• [Problem statement] Starting at the first line, reproduce the listing below in full, exactly as given.

• [Material provided]
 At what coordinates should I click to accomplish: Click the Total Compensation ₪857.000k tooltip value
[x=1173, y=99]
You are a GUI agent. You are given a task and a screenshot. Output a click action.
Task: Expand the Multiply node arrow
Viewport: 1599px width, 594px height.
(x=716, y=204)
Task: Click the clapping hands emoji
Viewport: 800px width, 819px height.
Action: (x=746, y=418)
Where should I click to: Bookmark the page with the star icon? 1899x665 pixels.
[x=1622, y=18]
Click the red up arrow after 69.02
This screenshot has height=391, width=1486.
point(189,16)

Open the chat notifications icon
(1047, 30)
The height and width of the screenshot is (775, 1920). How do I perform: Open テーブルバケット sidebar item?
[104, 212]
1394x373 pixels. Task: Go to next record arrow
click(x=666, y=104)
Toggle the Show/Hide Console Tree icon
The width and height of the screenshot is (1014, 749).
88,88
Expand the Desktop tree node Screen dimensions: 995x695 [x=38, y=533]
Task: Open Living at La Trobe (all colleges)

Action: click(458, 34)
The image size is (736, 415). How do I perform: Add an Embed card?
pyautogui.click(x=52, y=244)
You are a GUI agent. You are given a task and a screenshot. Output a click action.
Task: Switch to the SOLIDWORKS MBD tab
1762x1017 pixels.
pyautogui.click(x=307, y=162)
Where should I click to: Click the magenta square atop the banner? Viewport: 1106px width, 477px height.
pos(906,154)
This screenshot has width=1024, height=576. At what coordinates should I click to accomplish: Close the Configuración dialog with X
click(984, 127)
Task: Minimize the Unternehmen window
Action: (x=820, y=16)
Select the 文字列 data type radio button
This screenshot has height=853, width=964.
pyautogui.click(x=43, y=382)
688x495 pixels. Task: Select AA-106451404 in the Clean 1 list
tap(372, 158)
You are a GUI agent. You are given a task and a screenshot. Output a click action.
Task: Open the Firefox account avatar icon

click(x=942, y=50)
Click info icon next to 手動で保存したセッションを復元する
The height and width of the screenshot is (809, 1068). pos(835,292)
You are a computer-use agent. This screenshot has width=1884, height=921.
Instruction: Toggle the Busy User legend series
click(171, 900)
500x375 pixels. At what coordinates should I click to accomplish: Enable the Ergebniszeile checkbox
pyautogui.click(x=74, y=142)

• [Solution]
 At what coordinates should I click to accomplish: Click the Total Compensation ₪857.000k tooltip value
[x=1173, y=99]
You are a GUI agent. You are given a task and a screenshot. Output a click action.
Task: Expand the Multiply node arrow
Viewport: 1599px width, 594px height.
(x=716, y=204)
Task: Click the clapping hands emoji
Viewport: 800px width, 819px height.
Action: (x=746, y=418)
Where should I click to: Bookmark the page with the star icon? 1899x665 pixels.
[x=1622, y=18]
Click the red up arrow after 69.02
This screenshot has height=391, width=1486.
point(189,16)

Open the chat notifications icon
(1047, 30)
The height and width of the screenshot is (775, 1920). How do I perform: Open テーブルバケット sidebar item?
[104, 212]
1394x373 pixels. Task: Go to next record arrow
click(x=666, y=104)
Toggle the Show/Hide Console Tree icon
The width and height of the screenshot is (1014, 749).
88,88
Expand the Desktop tree node Screen dimensions: 995x695 [x=38, y=533]
Task: Open Living at La Trobe (all colleges)

Action: click(458, 34)
The image size is (736, 415). How do I perform: Add an Embed card?
pyautogui.click(x=52, y=244)
You are a GUI agent. You are given a task and a screenshot. Output a click action.
Task: Switch to the SOLIDWORKS MBD tab
1762x1017 pixels.
pyautogui.click(x=307, y=162)
Where should I click to: Click the magenta square atop the banner? Viewport: 1106px width, 477px height.
pos(906,154)
This screenshot has width=1024, height=576. At what coordinates should I click to accomplish: Close the Configuración dialog with X
click(984, 127)
Task: Minimize the Unternehmen window
Action: (x=820, y=16)
Select the 文字列 data type radio button
This screenshot has height=853, width=964.
pyautogui.click(x=43, y=382)
688x495 pixels. Task: Select AA-106451404 in the Clean 1 list
tap(372, 158)
You are a GUI agent. You are given a task and a screenshot. Output a click action.
Task: Open the Firefox account avatar icon

click(x=942, y=50)
Click info icon next to 手動で保存したセッションを復元する
The height and width of the screenshot is (809, 1068). pos(835,292)
You are a computer-use agent. This screenshot has width=1884, height=921.
Instruction: Toggle the Busy User legend series
click(171, 900)
500x375 pixels. At what coordinates should I click to accomplish: Enable the Ergebniszeile checkbox
pyautogui.click(x=74, y=142)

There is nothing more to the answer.